Author: Wenfeng He, Tian Liu, Pretesh Patel, Richard L.J. Qiu, Keyur Shah, Tonghe Wang, Xiaofeng Yang, Chulong Zhang 👨🔬
Affiliation: Icahn School of Medicine at Mount Sinai, Emory University, Medical Physics Graduate Program, Duke Kunshan University, Memorial Sloan Kettering Cancer Center, Department of Radiation Oncology and Winship Cancer Institute, Emory University 🌍
Purpose: This study introduces a tracking-free approach to reconstruct 3D ultrasound (US) volumes from 2D freehand US scans. By eliminating the reliance on external tracking systems, this method aims to enhance 3D reconstruction accuracy, thereby improving clinical diagnosis, surgical planning, and intraoperative guidance.
Methods: A novel hybrid transformer–convolutional neural network (CNN) architecture was developed for 3D US volume reconstruction. This hybrid architecture leverages transformers' ability to capture long-range dependencies and global context in 2D US frames, alongside CNN’ strength in extracting local features and preserving fine details. The transformer component effectively interprets complex anatomical structures, while the CNN ensures precise texture and boundary representation. This integration enhances the accuracy and robustness of volume reconstruction from freehand US scans without tracking. This method was evaluated using 228 forearms US scans acquired from 19 volunteers. Data from 13 patients were randomly selected for training, 3 for validation, and 3 for testing. Performance was quantitatively evaluated using the Dice Similarity Coefficient (DSC) and drift rate metrics.
Results: On the test dataset, the proposed hybrid network approach achieved a mean DSC of 0.63 ± 0.20 and a drift rate of 15.63 ± 10.19%. Compared with a CNN-based approach, the proposed method improved DSC by 0.07, and reduced the drift rate by 7.95%. Relative to a recurrent neural network (RNN)-based approach, the DSC increased by 0.02, and the drift rate decreased by 4.82%.

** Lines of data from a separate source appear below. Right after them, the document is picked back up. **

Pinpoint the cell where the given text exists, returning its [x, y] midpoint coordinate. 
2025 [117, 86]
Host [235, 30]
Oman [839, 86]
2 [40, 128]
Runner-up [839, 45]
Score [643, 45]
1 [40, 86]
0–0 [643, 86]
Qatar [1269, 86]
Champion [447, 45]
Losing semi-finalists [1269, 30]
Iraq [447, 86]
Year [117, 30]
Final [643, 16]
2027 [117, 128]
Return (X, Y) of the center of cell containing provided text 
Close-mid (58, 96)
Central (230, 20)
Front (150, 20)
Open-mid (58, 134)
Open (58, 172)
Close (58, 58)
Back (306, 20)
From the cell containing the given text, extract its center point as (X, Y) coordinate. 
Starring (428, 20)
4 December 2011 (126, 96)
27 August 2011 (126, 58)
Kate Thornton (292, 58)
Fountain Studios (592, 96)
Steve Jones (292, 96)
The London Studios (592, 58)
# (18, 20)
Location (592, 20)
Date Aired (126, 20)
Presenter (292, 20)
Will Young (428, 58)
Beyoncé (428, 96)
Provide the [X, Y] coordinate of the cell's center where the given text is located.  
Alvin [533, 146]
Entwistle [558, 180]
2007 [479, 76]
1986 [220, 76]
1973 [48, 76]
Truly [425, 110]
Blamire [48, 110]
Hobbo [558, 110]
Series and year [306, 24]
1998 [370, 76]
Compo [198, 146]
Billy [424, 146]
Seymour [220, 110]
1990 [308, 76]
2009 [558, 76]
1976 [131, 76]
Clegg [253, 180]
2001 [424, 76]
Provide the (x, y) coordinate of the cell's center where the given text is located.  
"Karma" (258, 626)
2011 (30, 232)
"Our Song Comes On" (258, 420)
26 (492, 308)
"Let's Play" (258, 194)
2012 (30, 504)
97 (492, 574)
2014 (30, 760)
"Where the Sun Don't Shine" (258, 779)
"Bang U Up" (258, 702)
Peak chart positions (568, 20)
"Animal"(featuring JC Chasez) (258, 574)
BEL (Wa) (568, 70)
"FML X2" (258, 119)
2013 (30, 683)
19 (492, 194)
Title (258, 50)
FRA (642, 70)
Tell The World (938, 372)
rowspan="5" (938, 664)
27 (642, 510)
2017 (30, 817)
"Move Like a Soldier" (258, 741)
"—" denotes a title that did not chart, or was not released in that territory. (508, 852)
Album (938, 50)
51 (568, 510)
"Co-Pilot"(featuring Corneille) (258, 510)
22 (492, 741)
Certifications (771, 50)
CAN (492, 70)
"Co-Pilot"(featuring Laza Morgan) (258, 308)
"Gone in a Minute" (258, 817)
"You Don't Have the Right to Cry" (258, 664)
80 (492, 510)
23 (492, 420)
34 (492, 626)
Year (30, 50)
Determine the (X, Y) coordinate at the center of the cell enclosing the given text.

Conclusion: This study presents a new tracking-free approach for reconstructing 3D US volumes from 2D freehand scans using a transformer-CNN network. The proposed method demonstrates superior accuracy and robustness over traditional techniques. By removing the need for external tracking devices, our method offers a practical, cost-effective solution for 3D US imaging across a wide range of clinical applications.